**WORK ITEM:** Repeat exactly the lines beginning at the one that contains "Image resolution: width=1512" and running to the end of the material. Omit the pictures.

-------

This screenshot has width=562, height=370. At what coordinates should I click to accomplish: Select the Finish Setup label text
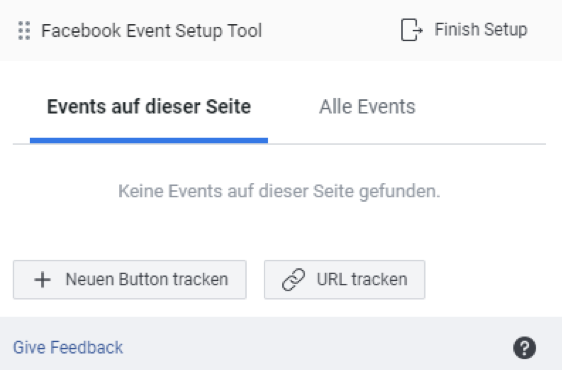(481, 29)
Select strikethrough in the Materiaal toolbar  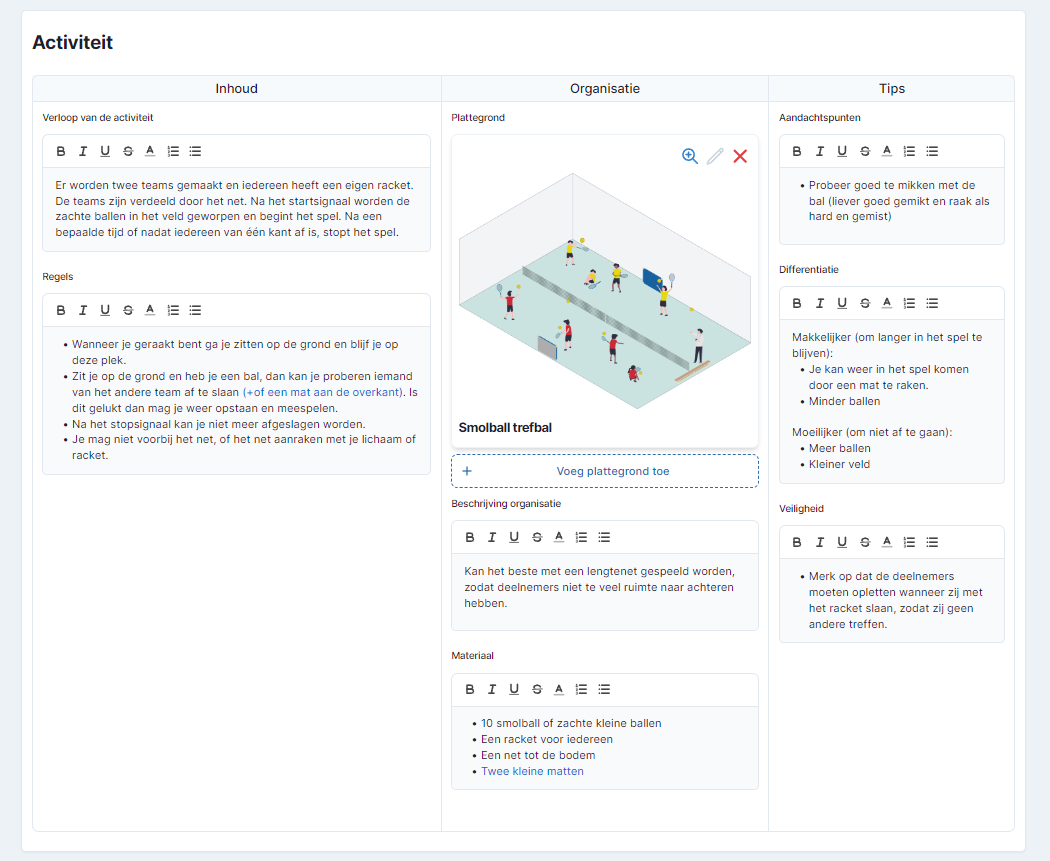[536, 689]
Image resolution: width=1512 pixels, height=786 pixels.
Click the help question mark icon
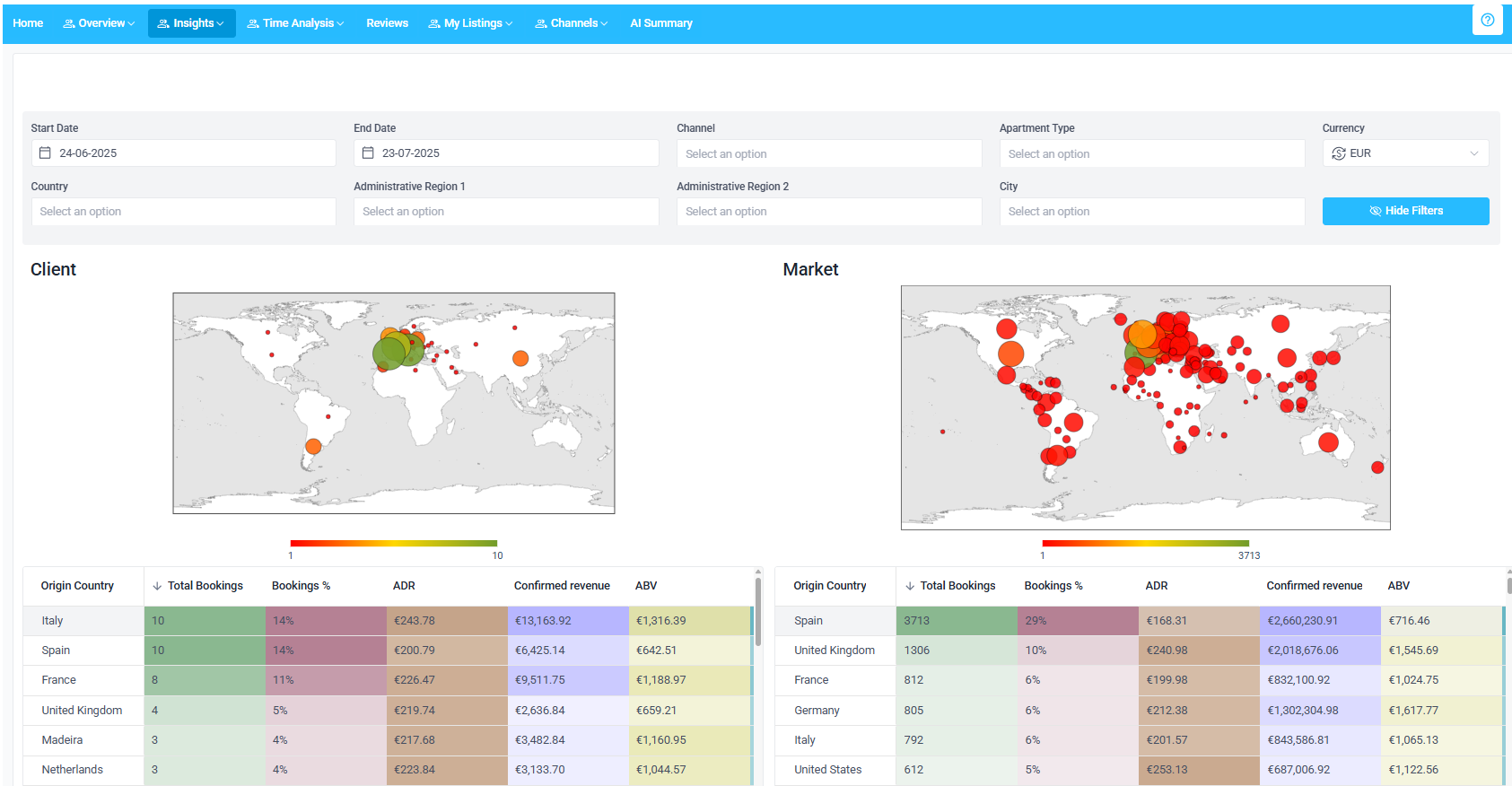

-------

**OUTPUT FOR THIS EXERCISE:**
Image resolution: width=1512 pixels, height=786 pixels.
Click the help question mark icon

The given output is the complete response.